И как в воду глядел. Принёс я на следующий день перепечатанную рукопись, и ни одного члена редколлегии нет на всех этажах — кроме Гребнева.
Вскоре из-за Берлинской стены возвратился Аджубей. Воистину: “Вот приедет барин, барин нас рассудит”. Гамзатов созвонился с ним и сговорился о встрече.
А был зять Хрущёва недоученным актёром, и я, грешным делом, подумал, что желает он покрасоваться в роли чтеца, блеснув искусством дикции.
Бок о бок со мной сидел Всеволод Цюрупа. Я испытывал к этому благородному человеку чувство глубокой симпатии. К тому же смолоду мне было известно, что его легендарный отец Александр Дмитриевич Цюрупа, член первого советского правительства, однажды упал в голодный обморок. А занимал должность наркома продовольствия. Всеволод Александрович наклонился ко мне:
— Будет читать сам. Это плохое предзнаменование.
И действительно, как только Аджубей дошёл в первой главе до строк “В дали туманной годы, как планеты, / И, верный их загадочной судьбе, / Раздвоенного времени приметы / Я чувствую мучительно в себе” — последовал надменный вопрос с обвинительной интонацией:
— Скажите, Гамзатов, где, интересно, вы видите раздвоенность в советском человеке и советском обществе?
Присутствующие, сникнув, безмолвствовали, как народ в “Борисе Годунове”. По скулам Гамзатова прошли желваки.
— Двуличие этого общества я вижу здесь, в “Известиях”. Люди, что ещё неделю назад хвалили мою поэму, сегодня напоминают утопленников.

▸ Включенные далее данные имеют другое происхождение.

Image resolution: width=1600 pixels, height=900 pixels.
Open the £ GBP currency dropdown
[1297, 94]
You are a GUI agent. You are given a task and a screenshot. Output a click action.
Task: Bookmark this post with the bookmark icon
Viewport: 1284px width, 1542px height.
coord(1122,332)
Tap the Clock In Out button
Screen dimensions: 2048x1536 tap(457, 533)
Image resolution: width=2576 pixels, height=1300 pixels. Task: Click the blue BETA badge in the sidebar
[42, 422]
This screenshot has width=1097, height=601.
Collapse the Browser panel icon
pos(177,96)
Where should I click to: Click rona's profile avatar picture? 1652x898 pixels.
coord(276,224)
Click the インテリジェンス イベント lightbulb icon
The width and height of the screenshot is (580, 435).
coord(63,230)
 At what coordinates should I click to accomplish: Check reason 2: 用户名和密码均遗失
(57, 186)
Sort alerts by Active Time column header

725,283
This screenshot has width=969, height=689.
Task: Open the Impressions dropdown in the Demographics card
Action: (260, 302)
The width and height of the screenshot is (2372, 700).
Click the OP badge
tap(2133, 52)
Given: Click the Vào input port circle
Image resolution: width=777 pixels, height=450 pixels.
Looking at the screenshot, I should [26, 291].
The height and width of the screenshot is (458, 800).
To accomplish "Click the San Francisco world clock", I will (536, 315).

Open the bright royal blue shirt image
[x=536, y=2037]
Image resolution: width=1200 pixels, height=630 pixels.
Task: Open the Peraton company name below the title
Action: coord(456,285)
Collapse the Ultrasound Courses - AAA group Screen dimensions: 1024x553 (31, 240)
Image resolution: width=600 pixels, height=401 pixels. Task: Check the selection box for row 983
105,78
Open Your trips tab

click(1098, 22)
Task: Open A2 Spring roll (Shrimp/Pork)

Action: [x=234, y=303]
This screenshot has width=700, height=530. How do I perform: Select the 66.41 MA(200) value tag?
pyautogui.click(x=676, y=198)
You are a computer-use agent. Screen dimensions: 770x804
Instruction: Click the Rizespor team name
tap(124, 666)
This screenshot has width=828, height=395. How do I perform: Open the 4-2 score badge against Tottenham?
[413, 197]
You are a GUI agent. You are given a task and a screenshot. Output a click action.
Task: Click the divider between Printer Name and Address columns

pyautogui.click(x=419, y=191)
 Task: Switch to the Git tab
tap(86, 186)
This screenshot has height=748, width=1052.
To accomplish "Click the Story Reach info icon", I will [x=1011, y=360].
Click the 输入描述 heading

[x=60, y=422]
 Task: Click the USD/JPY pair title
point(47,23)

— Прошлый раз, как мне доложили, был ни к чему не обязывающий разговор, — отпарировал Аджубей таким тоном и с такой миной, что я почувствовал — перед нами не просто редактор “Известий”. Не зря по Москве ходили слухи: не сегодня — завтра Аджубей сменит Громыко на посту министра иностранных дел. А это значит — войдёт в Политбюро, самого Бога возьмёт за бороду. А тут! Не много ли позволяет себе этот Гамзатов? Что с того, что случалось быть его застольником. Времена меняются...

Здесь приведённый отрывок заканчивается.